# Data to examine
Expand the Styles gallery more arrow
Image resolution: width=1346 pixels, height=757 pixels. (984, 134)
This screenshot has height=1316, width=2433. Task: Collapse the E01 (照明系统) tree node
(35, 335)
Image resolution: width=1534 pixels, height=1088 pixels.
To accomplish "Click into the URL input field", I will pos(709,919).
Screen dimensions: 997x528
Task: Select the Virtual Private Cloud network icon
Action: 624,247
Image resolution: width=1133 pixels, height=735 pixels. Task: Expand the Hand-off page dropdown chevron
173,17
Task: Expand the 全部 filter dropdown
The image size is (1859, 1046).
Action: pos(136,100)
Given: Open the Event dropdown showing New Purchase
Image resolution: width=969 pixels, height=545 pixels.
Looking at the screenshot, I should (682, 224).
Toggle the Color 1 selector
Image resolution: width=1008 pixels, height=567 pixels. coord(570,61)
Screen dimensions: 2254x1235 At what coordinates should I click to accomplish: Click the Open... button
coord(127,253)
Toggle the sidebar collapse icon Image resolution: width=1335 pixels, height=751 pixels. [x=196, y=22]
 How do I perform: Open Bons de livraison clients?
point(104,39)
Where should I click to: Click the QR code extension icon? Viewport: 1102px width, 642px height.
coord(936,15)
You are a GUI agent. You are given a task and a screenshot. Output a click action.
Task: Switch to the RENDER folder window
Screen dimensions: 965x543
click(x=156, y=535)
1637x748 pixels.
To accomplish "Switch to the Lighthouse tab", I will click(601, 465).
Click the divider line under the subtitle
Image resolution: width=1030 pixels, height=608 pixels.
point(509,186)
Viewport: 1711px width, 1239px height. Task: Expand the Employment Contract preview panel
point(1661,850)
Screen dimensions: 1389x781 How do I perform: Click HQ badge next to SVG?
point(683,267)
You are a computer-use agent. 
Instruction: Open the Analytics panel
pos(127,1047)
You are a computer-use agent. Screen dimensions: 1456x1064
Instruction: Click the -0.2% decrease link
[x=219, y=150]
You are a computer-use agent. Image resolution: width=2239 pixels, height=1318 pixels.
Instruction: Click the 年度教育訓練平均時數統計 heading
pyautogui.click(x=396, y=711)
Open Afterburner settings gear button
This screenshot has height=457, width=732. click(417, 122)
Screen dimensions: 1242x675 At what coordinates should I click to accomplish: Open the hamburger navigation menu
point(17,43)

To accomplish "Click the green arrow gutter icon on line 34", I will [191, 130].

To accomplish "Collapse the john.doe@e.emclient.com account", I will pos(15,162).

# Exercise goal
Could every record be printed again exactly as it reads?

# Answer
Expand the Styles gallery more arrow
Image resolution: width=1346 pixels, height=757 pixels. (984, 134)
This screenshot has height=1316, width=2433. Task: Collapse the E01 (照明系统) tree node
(35, 335)
Image resolution: width=1534 pixels, height=1088 pixels.
To accomplish "Click into the URL input field", I will pos(709,919).
Screen dimensions: 997x528
Task: Select the Virtual Private Cloud network icon
Action: 624,247
Image resolution: width=1133 pixels, height=735 pixels. Task: Expand the Hand-off page dropdown chevron
173,17
Task: Expand the 全部 filter dropdown
The image size is (1859, 1046).
Action: pos(136,100)
Given: Open the Event dropdown showing New Purchase
Image resolution: width=969 pixels, height=545 pixels.
Looking at the screenshot, I should (682, 224).
Toggle the Color 1 selector
Image resolution: width=1008 pixels, height=567 pixels. coord(570,61)
Screen dimensions: 2254x1235 At what coordinates should I click to accomplish: Click the Open... button
coord(127,253)
Toggle the sidebar collapse icon Image resolution: width=1335 pixels, height=751 pixels. [x=196, y=22]
 How do I perform: Open Bons de livraison clients?
point(104,39)
Where should I click to: Click the QR code extension icon? Viewport: 1102px width, 642px height.
coord(936,15)
You are a GUI agent. You are given a task and a screenshot. Output a click action.
Task: Switch to the RENDER folder window
Screen dimensions: 965x543
click(x=156, y=535)
1637x748 pixels.
To accomplish "Switch to the Lighthouse tab", I will click(601, 465).
Click the divider line under the subtitle
Image resolution: width=1030 pixels, height=608 pixels.
point(509,186)
Viewport: 1711px width, 1239px height. Task: Expand the Employment Contract preview panel
point(1661,850)
Screen dimensions: 1389x781 How do I perform: Click HQ badge next to SVG?
point(683,267)
You are a computer-use agent. 
Instruction: Open the Analytics panel
pos(127,1047)
You are a computer-use agent. Screen dimensions: 1456x1064
Instruction: Click the -0.2% decrease link
[x=219, y=150]
You are a computer-use agent. Image resolution: width=2239 pixels, height=1318 pixels.
Instruction: Click the 年度教育訓練平均時數統計 heading
pyautogui.click(x=396, y=711)
Open Afterburner settings gear button
This screenshot has height=457, width=732. click(417, 122)
Screen dimensions: 1242x675 At what coordinates should I click to accomplish: Open the hamburger navigation menu
point(17,43)

To accomplish "Click the green arrow gutter icon on line 34", I will [191, 130].

To accomplish "Collapse the john.doe@e.emclient.com account", I will pos(15,162).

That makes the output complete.